(Data extracts Opens)

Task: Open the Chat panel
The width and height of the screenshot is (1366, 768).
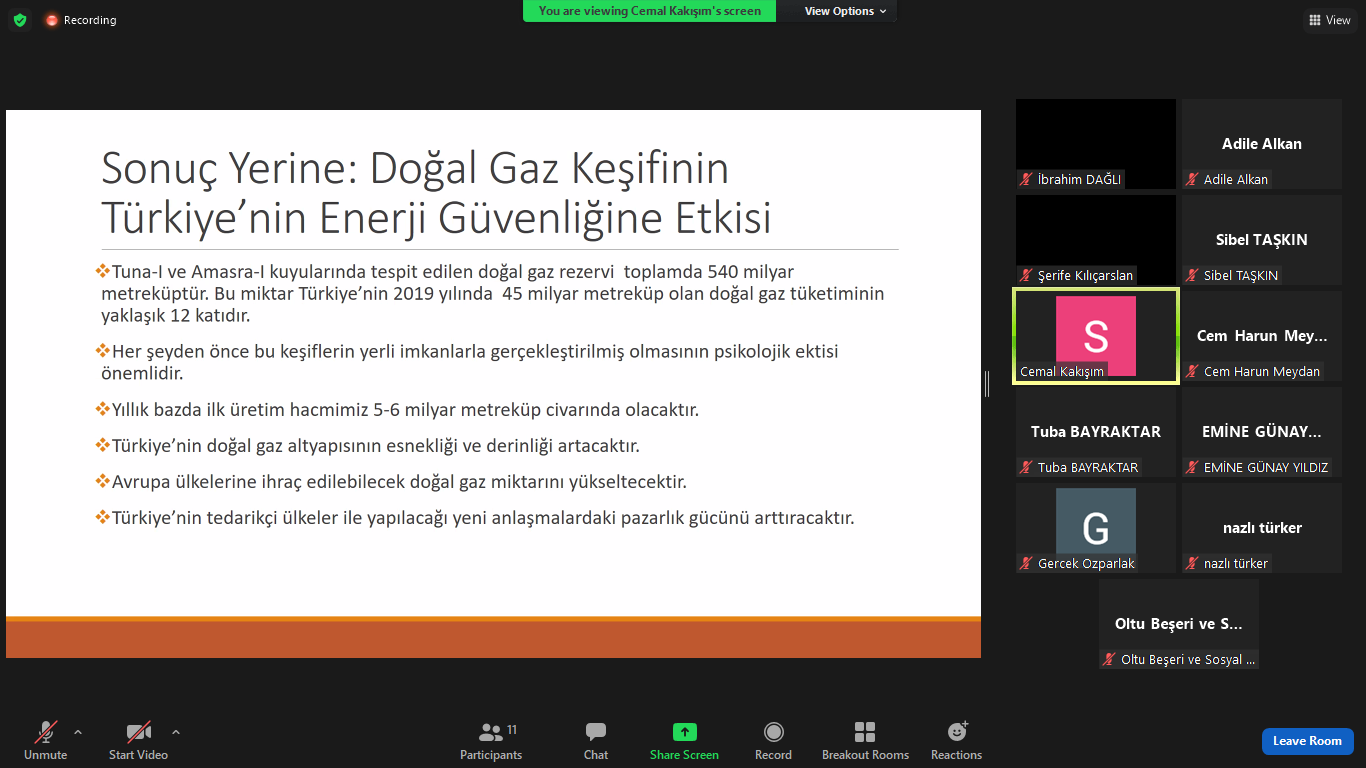Action: [596, 733]
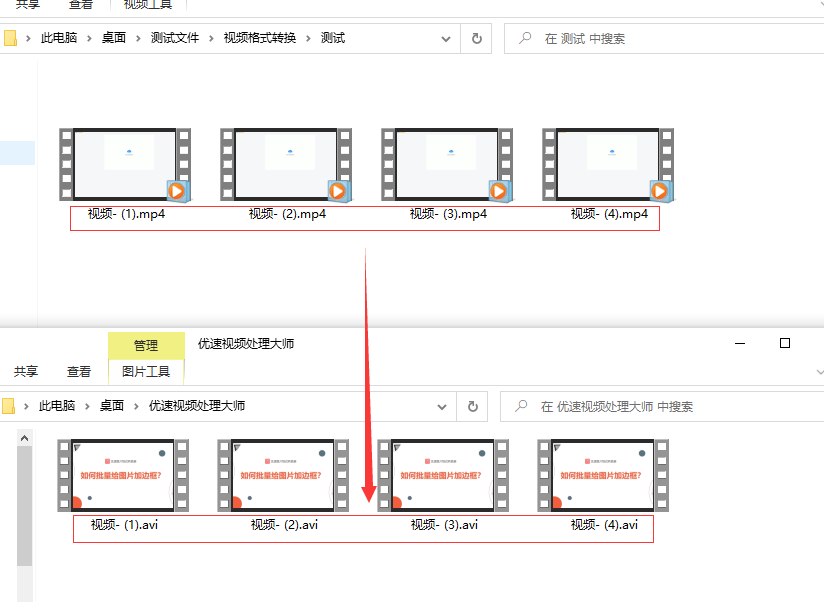Open the 共享 tab in 优速视频处理大师 window
The width and height of the screenshot is (824, 602).
pyautogui.click(x=26, y=371)
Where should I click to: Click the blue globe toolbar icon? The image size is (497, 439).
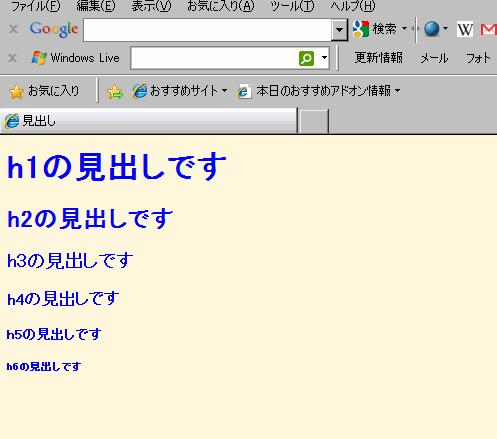(432, 29)
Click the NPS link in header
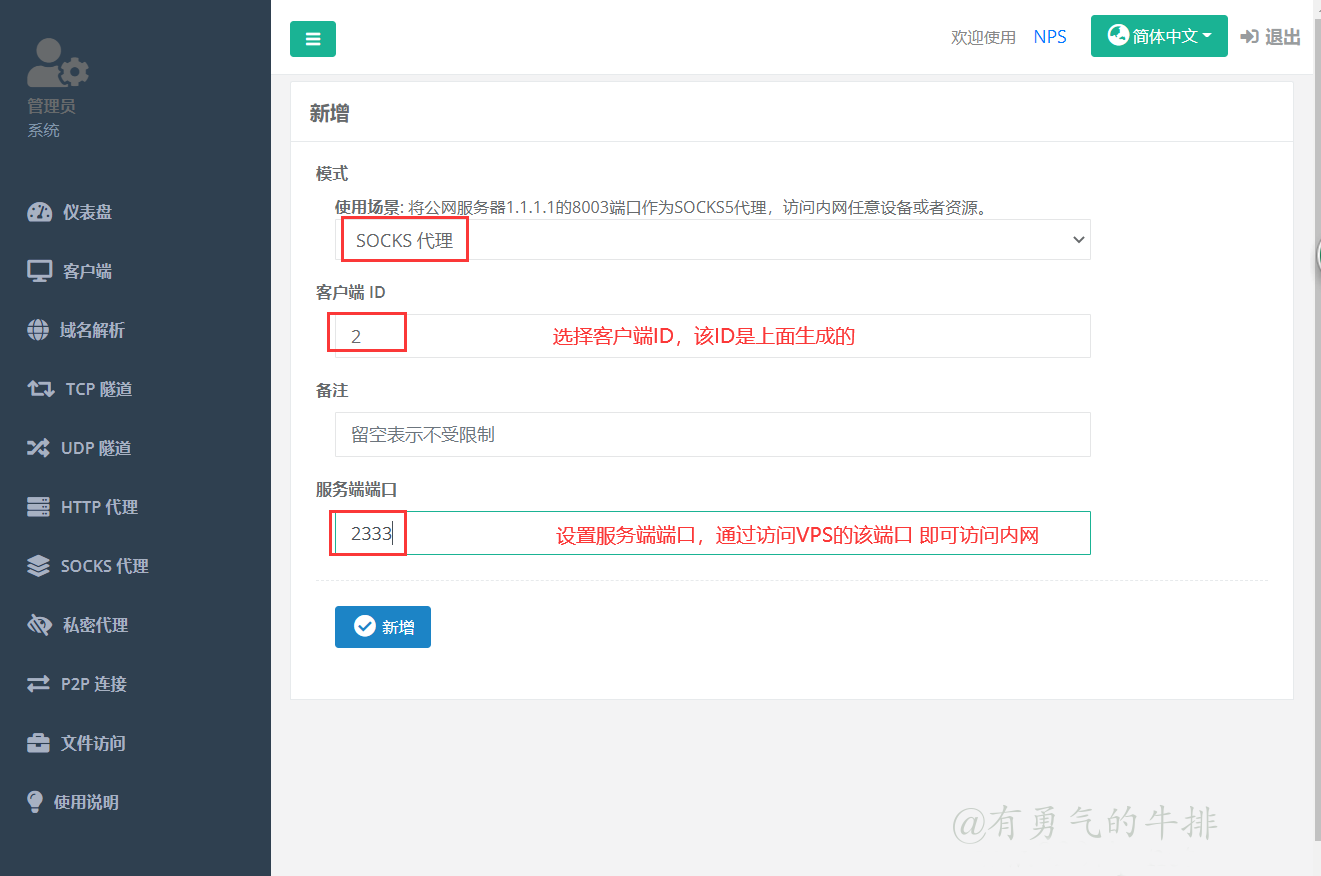1321x876 pixels. click(1050, 37)
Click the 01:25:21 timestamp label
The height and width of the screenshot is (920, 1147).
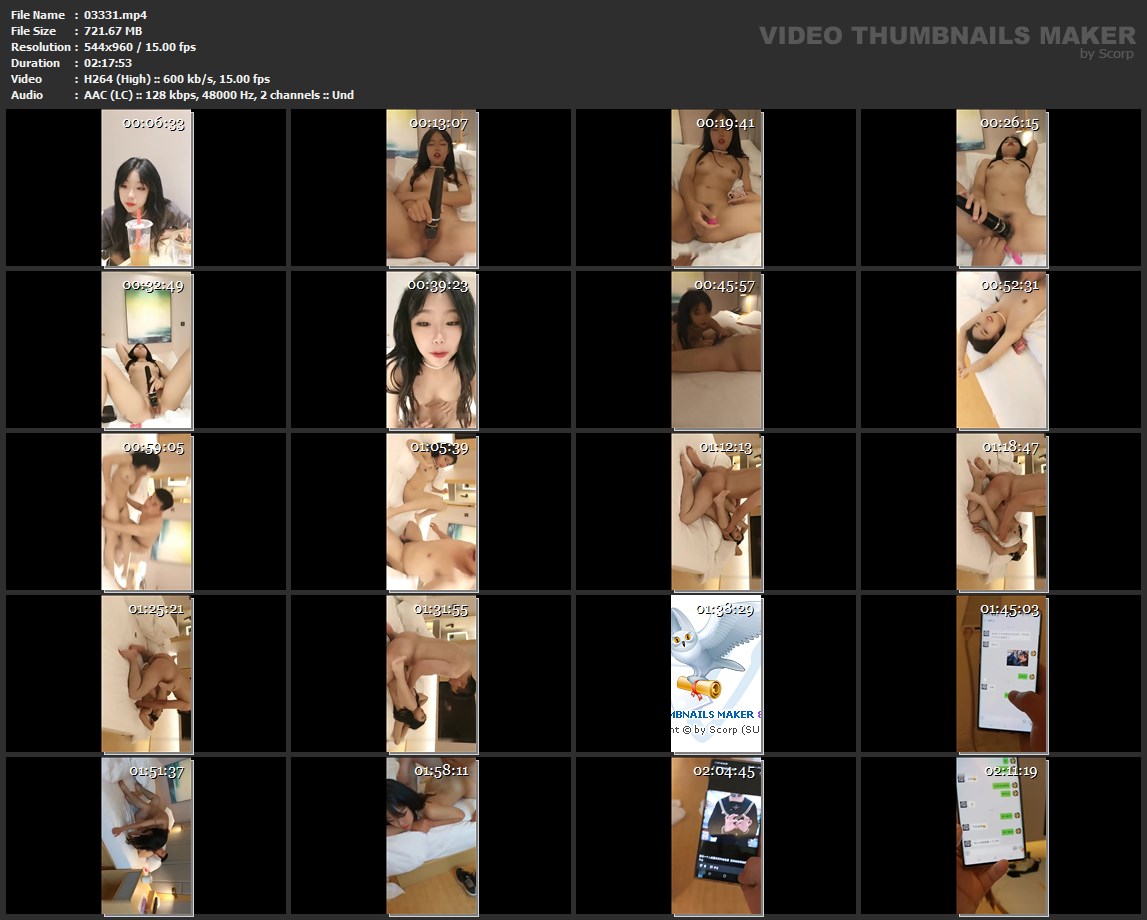[x=156, y=609]
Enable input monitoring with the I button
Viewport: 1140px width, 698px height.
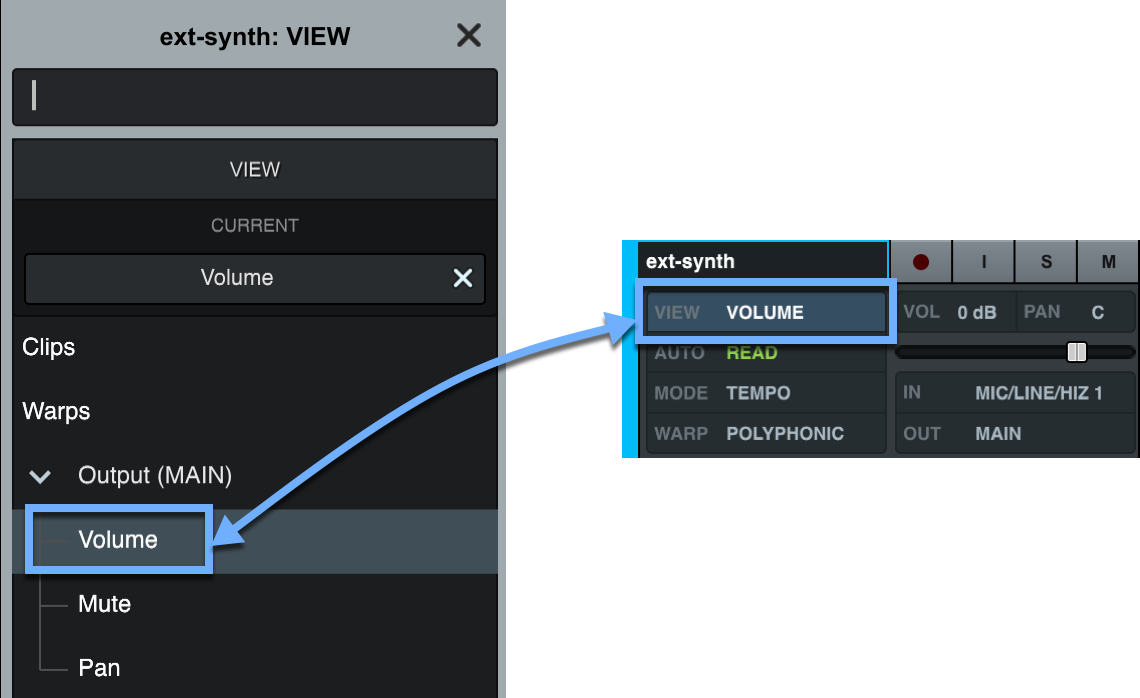coord(983,261)
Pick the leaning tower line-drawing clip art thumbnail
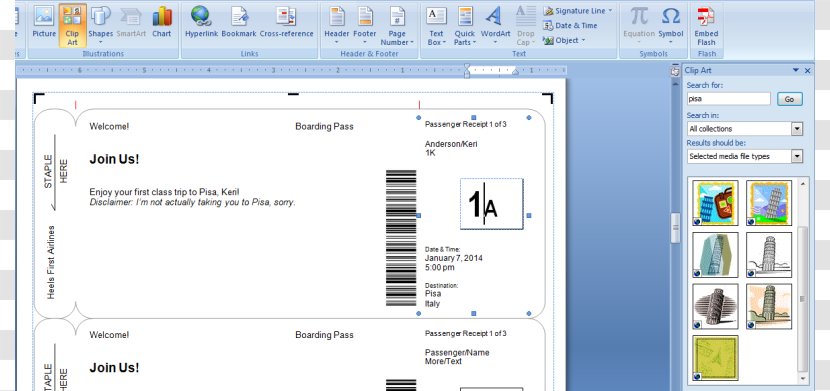This screenshot has height=391, width=830. (769, 255)
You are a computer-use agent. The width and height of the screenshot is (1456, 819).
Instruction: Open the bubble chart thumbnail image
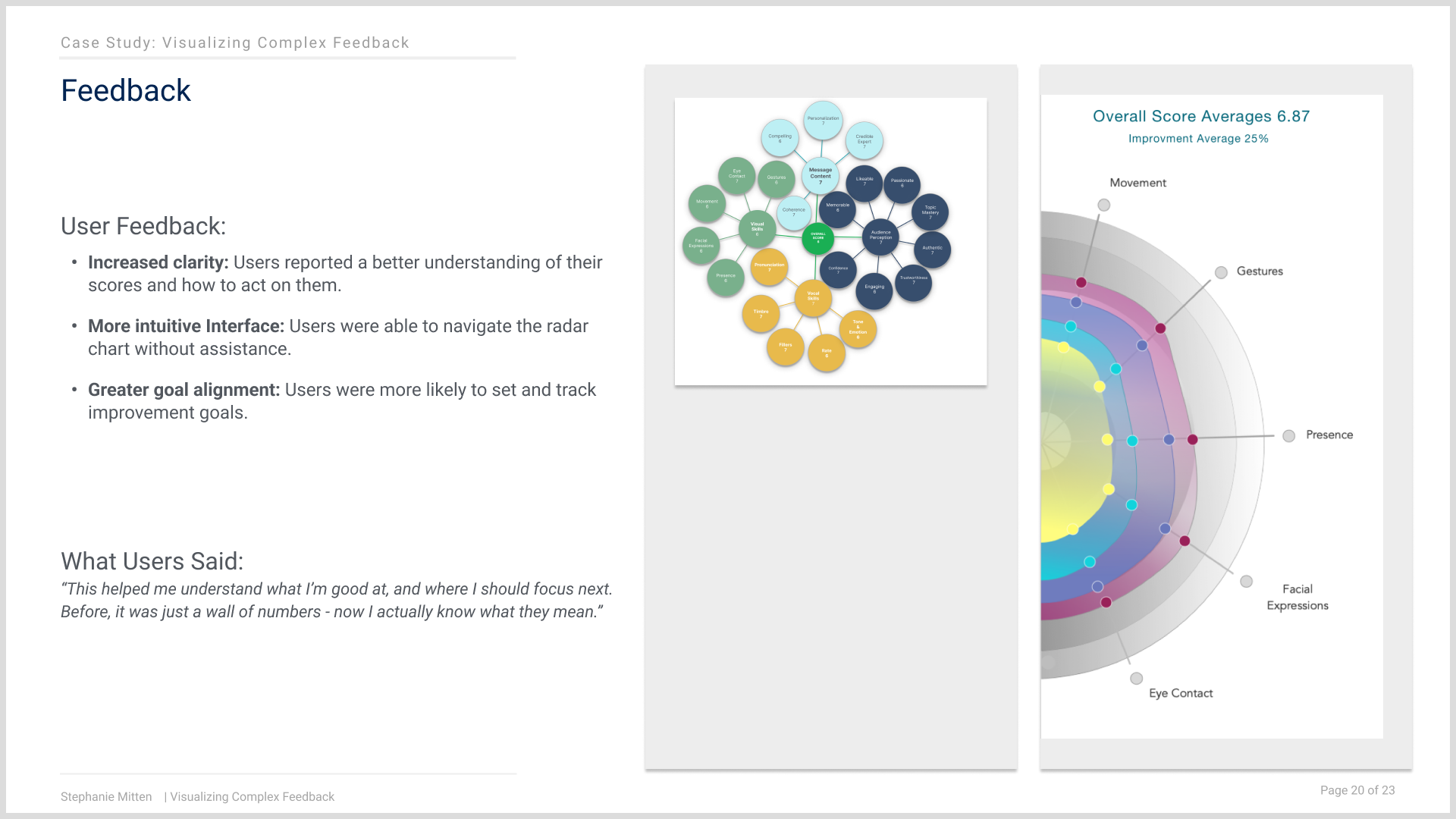830,241
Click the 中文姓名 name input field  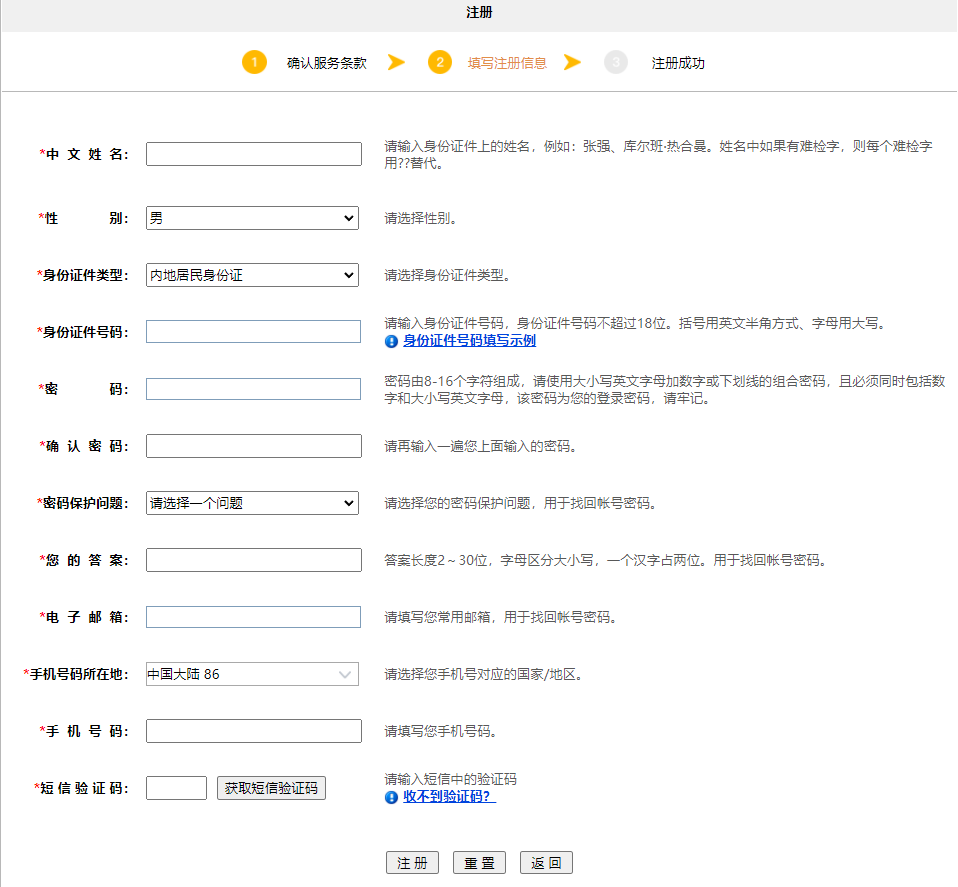coord(252,154)
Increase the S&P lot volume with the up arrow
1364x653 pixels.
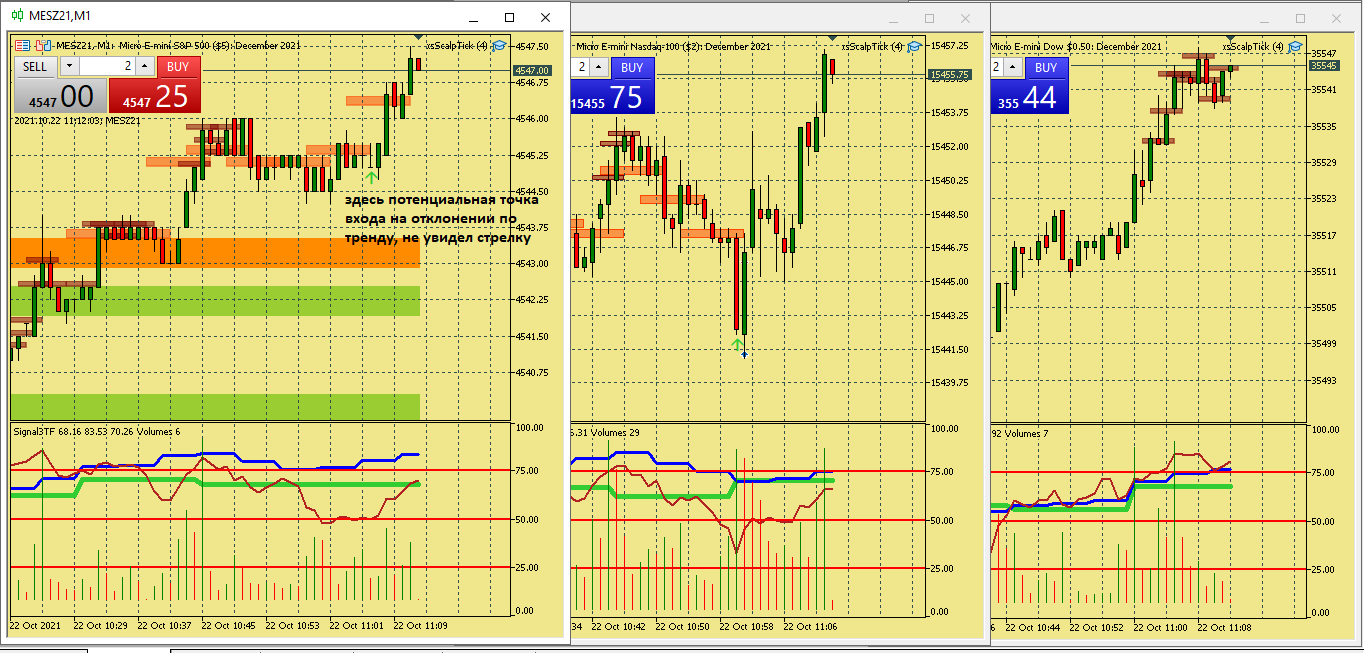(145, 66)
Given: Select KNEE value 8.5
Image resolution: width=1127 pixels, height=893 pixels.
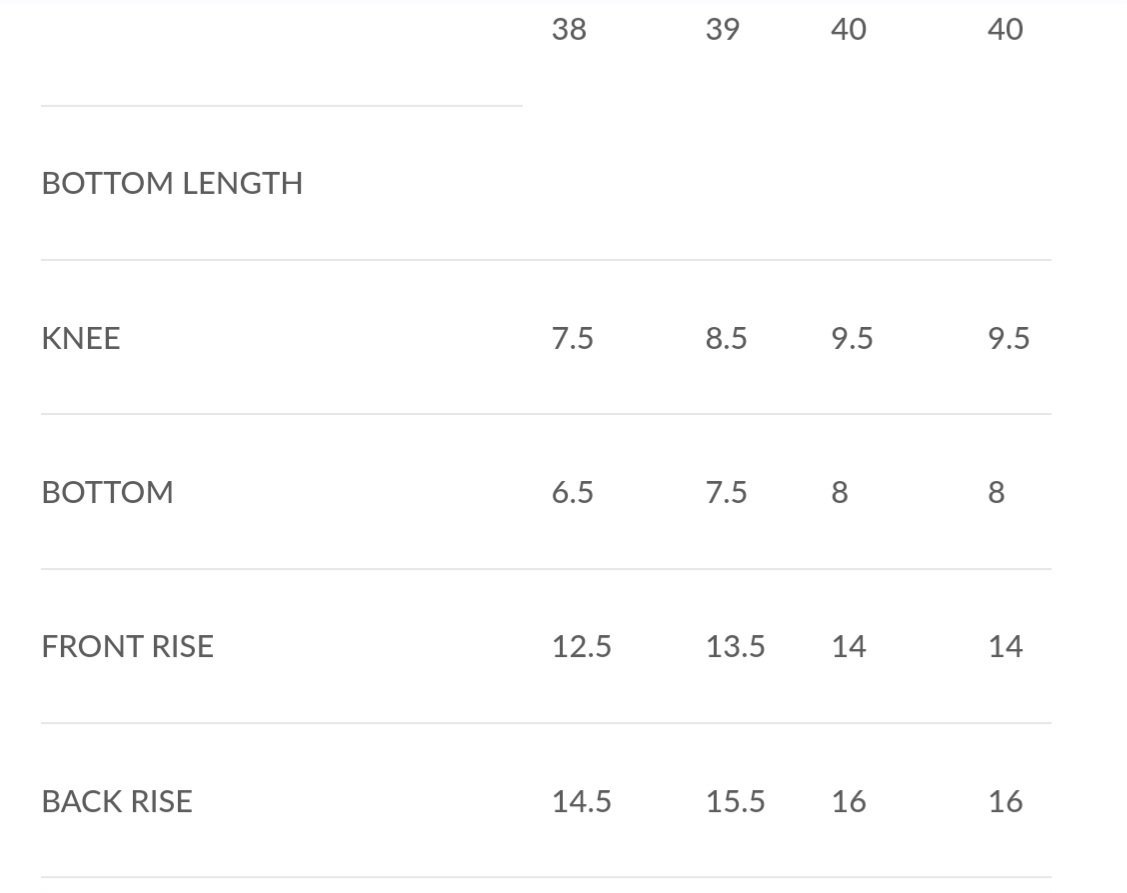Looking at the screenshot, I should 726,338.
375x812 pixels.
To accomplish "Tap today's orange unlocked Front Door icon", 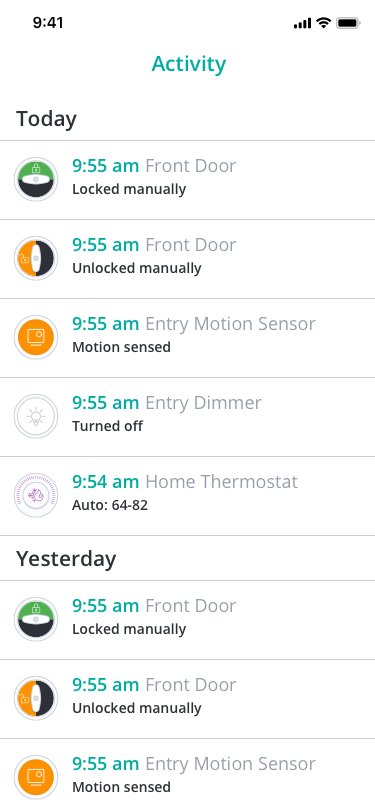I will pyautogui.click(x=36, y=258).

(Data extracts Closes)

- _Exercise aim_
List every line above that holds the word "with".

- _Your solution_
Enable input monitoring with the I button
Increase the S&P lot volume with the up arrow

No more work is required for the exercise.